Friday, September 29, 2017

My Years With Proust - Day 581

This love between women was something too unfamiliar; there was nothing to enable me to form a precise and accurate idea of its pleasures, its quality.  How many people, how many places (even places which did not concern her directly, vague haunts of pleasure where she might have enjoyed some pleasure, places where there are a great many people, where people brush against one) had Albertine - like a person who, shepherding all her escort, a whole crowd, past the barrier in front o f her, secures their admission to the theatre - from the threshold of my imagination or of memory, where I paid no attention to them, introduced into my heart! Now, the knowledge that I had of them was internal, immediate, spasmodic, painful.  Love is space and time made perceptible to the heart.
   And yet perhaps, had I myself been entirely faithful, I might not have suffered because of infidelities which I would have been incapable of conceiving; whereas what it tortured me to imagine in Albertine was my own perpetual desire to find favour with new women, to start up new romances, was to suppose her guilty of the glance which I had been unable to resist casting, the other day, even while I was by her side, at the young bicycles seated at tables in the Bois de Boulegne.  As there is no knowledge, one might almost say that there is no jealousy, save of oneself.  Observation counts for little.  It is only from the pleasure that we ourselves have felt that we derive knowledge and pain.
Marcel Proust, The Captive, pp. 392-393

One of my peculiarities - one of my many peculiarities - is my making my first year students read snippets of Remembrance of Things Past.  They never have to read a lot, maybe a paragraph or two - although, to be fair, with Proust that can still be a lot.  Mainly I restrict it to the section of the class when we're focusing on neuroscience and reading Linden's The Accidental Mind; I mean, there's a reason why people write books such as Proust was a Neuroscientist (which I support I should read someday). Beyond the fact that Remembrance of Things Past is beautiful and profound, I'm also trying to get them to read and think more deeply, and, well, after all, it's Proust.  I tie this passage to Linden's chapter on the brain and love and sex.  We read this passage in class and then I tell them to open up their copy of Linden and formulate a theory, using the appropriate conceptual tools, to explain his thoughts or actions; again, why students take me is beyond comprehension. I suspect this is just another occasion where I'm trying to challenge myself.  Doubtless I raised the idea at one point or another and someone, probably some Junior Faculty underling, answered that it was impossible, which is all the inspiration I needed.

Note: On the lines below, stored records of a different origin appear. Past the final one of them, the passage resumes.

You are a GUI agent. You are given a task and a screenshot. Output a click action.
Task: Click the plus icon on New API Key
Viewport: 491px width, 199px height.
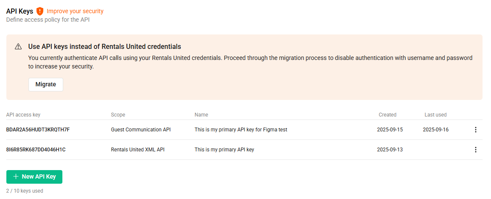(16, 176)
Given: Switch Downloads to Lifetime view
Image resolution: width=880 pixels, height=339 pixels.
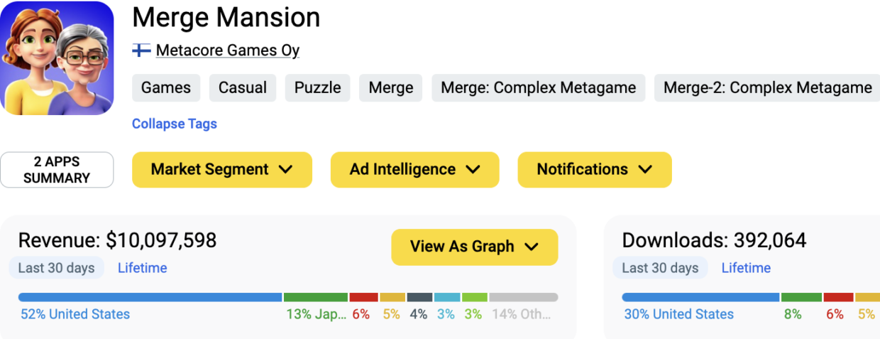Looking at the screenshot, I should pos(746,268).
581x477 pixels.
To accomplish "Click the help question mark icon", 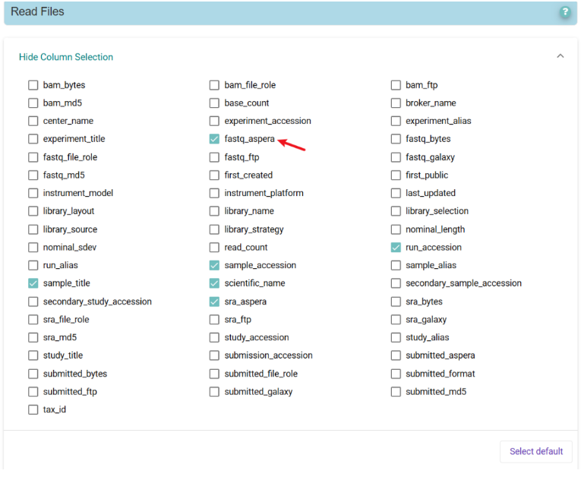I will click(x=565, y=12).
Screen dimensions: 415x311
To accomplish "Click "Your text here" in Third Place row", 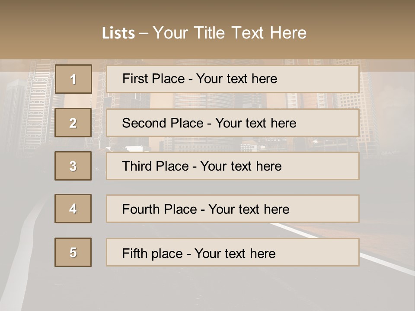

Marcel can certainly be annoying, but you do have to give him some props in this section for admitting his own infidelities in this passage (although he hardly seems torn up over them or particularly guilt-stricken).  As he admits, "And yet perhaps, had I myself been entirely faithful, I might not have suffered because of infidelities which I would have been incapable of conceiving . . ." Essentially, he's saying that he wouldn't have admitted Albertine wanting to sleep with every woman she met, if he wasn't equally guilty of wanting to sleep with every woman he met.  Looks like we may be rereading this passage when we get to the Freudian defense mechanisms section of Hock's Forty Studies That Changed Psychology book.

After saying all that, the concept from this section that I like the best, and which is making my head hurt the most (like the Grinch, I puzzled and puzzled until my puzzler was sore) is this one: "Love is space and time made perceptible to the heart."  I would put money on the fact that this is going to be one of those which I'll revisit in the future, but at this point I would suggest that Proust was proposing that it is only when you are in love, and especially for the first time, that you actually notice the rest of the world.  This, I believe, is undeniably true, although, again, that may not be his point. Of course, when the relationship ends this turns back on itself savagely and the world disappears again and all you can see and feel and taste is your own agony.